Want to learn a new exercise? Read the instructions on the right. Does the exercise at the top seem easy to follow? And does the exercise at the bottom seem difficult to do?
When study participants were given these easy-to-read instructions at the top, they thought the exercise wouldn’t take much effort and that they could fit it into their schedule.
When the exact same instructions were displayed in a less legible typeface (shown at the bottom), participants thought the exercise would be difficult to perform and would take almost twice as long to get through. (Song and Schwarz, 2008).
The high processing fluency of the instructions at the top carried over to the participants’ judgment of the exercise itself.
Incidental Factors Affect Emotions
Researchers found similar results in a study using recipes. The easy-to-read recipe was thought to take less time and skill to prepare—it was something participants could handle by themselves. On the other hand, the exact same recipe in a less legible format influenced participants to think the recipe would require more skill and time to prepare. They were less willing to think they could manage it themselves.
The bottom line is that incidental factors beneath the level of awareness affect the emotional experience of the viewer. People may be aware of the experience of ease or difficulty, but are unaware of what causes these feelings.
Easy to Perceive = Must Be True
Now here’s one more. In another study, participants were provided both easy and difficult-to-read statements using color contrast as the variable. Subjects were more likely to consider the very legible statements (blue or red text on a white background) to be true than the statements that were difficult to read (light blue and yellow against a white background). (Reber and Schwarz, 1999).
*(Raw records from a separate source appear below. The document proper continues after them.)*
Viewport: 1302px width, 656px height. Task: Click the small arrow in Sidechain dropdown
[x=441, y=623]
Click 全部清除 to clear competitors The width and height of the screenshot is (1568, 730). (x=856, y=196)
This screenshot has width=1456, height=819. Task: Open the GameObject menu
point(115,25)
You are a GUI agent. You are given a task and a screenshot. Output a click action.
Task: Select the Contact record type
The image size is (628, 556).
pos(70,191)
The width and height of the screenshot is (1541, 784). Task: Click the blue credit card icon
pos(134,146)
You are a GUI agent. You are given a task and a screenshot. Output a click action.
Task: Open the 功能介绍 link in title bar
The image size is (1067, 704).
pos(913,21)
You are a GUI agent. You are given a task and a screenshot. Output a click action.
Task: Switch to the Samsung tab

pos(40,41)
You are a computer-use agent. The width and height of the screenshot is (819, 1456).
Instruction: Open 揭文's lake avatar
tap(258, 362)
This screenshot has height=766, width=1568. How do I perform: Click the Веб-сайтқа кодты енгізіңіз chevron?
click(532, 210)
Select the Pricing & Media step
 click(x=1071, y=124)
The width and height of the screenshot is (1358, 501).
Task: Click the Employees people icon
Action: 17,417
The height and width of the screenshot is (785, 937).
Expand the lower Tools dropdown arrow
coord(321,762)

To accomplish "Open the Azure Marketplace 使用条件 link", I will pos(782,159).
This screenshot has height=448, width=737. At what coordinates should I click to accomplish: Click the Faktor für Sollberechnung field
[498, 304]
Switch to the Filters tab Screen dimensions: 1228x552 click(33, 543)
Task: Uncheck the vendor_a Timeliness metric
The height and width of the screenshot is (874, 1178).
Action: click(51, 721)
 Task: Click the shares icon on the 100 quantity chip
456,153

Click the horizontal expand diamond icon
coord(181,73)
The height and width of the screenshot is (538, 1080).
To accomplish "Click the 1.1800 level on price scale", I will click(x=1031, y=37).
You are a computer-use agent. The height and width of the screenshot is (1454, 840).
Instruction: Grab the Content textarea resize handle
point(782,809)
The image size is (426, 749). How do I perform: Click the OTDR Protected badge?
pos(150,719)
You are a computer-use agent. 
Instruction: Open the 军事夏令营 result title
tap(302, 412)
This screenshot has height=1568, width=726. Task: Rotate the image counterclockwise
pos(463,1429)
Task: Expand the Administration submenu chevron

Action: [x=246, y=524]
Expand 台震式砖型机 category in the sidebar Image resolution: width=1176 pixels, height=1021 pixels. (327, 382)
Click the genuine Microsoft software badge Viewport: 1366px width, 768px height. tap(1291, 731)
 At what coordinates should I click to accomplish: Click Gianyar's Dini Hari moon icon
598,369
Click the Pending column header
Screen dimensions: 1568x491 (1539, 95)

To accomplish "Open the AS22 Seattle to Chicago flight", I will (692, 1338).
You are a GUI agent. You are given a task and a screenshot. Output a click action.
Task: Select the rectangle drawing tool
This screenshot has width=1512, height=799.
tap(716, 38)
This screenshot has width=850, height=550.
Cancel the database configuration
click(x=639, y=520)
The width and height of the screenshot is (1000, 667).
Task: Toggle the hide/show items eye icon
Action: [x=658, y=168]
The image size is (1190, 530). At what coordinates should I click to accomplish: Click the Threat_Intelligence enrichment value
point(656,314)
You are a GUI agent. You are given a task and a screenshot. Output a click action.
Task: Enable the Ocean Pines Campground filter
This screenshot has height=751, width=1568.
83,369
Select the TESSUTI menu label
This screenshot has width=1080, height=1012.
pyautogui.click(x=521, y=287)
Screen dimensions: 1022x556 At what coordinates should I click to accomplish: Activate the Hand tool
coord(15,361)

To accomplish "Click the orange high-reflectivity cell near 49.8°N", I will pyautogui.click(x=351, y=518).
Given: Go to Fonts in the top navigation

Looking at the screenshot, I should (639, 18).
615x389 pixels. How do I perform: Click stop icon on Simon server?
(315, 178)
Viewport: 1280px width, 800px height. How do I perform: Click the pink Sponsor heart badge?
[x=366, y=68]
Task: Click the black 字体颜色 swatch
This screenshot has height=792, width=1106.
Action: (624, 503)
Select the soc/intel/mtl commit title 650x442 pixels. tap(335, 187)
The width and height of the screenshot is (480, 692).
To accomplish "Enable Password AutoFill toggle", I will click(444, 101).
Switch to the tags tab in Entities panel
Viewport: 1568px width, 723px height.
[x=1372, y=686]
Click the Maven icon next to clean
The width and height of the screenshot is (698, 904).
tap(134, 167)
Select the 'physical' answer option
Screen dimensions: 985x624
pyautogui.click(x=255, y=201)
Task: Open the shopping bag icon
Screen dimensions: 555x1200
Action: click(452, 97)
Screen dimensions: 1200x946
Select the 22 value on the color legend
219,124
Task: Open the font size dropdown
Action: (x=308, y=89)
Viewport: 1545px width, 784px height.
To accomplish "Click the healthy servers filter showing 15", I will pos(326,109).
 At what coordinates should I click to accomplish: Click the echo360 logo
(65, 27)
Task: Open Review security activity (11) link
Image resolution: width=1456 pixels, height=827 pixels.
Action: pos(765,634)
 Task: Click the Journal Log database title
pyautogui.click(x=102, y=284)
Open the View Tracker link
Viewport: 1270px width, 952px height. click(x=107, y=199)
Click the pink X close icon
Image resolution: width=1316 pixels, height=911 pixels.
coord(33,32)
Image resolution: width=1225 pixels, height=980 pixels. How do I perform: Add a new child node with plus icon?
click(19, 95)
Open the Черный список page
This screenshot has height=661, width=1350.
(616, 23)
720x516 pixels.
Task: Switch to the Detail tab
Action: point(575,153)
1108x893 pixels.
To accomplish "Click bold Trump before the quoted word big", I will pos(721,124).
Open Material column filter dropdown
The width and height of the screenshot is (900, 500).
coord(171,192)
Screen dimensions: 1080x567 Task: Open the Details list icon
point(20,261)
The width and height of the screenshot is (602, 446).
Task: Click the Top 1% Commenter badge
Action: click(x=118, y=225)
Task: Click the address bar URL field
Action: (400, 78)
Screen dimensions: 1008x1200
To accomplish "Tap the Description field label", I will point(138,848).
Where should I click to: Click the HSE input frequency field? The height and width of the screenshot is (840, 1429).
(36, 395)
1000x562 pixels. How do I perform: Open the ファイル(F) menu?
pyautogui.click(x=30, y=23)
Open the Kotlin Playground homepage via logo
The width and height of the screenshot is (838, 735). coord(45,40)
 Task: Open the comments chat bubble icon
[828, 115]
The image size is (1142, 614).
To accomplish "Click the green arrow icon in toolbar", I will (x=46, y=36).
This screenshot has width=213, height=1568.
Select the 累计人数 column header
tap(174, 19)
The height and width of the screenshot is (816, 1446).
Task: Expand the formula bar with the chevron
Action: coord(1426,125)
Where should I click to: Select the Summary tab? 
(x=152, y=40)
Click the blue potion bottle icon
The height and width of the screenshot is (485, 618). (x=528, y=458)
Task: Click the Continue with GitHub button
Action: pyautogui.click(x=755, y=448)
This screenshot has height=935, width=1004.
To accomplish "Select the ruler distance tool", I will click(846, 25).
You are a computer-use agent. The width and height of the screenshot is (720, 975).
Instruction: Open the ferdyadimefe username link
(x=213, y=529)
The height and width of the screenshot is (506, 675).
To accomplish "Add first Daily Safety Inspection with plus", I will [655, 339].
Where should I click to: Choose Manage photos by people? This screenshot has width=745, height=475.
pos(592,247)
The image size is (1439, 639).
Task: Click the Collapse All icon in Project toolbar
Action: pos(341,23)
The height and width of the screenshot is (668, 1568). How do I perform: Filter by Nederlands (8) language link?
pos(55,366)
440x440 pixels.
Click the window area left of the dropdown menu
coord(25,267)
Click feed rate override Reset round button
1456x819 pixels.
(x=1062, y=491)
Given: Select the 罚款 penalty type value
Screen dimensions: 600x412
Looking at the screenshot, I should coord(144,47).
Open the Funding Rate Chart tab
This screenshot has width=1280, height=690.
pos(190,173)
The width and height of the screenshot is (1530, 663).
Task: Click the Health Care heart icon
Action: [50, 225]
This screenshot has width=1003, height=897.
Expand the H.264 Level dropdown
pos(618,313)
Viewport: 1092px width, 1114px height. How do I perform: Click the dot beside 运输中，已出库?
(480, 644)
When people have an absence of knowledge about a topic, they must use other factors to evaluate whether statements are true.
Lessons for eLearning
What lessons can we glean from this research? I think it clearly points to the value and significance of effective visual design for creating positive learning experiences. In particular, visual clarity should be a guiding principle in any design. To achieve visual clarity, consider these findings from other research on processing fluency and aesthetics.
- People prefer prototypical and familiar stimuli over highly unusual examples. What’s familiar is easier to process.
- Symmetry is valued more than non-symmetry, particularly vertical symmetry.
- High figure-ground contrast makes graphics clear and text legible.
- Visual clarity creates an effortless experience, which is preferred over experiences that are highly effortful.
- Less information is preferred over more information. (But we already knew that.)
What do you get from this research? How can you improve the visual clarity of your eLearning? Comment below.
1. Song, H. & Schwarz, N. (2008). If it’s hard to read, it’s hard to do: Processing fluency affects effort prediction and motivation. Psychological Science, 19, 986–988.
2. Reber, R. & Schwarz, N. (1999). Effects of perceptual fluency on judgments of truth. Consciousness and Cognition, 8, 338–342.
3. Reber, R., Schwarz, N. & Winkielman, P. (2004). Processing fluency and aesthetic pleasure: Is beauty in the perceiver’s processing experience? Personality and Social Psychology Review, 8, 364–382.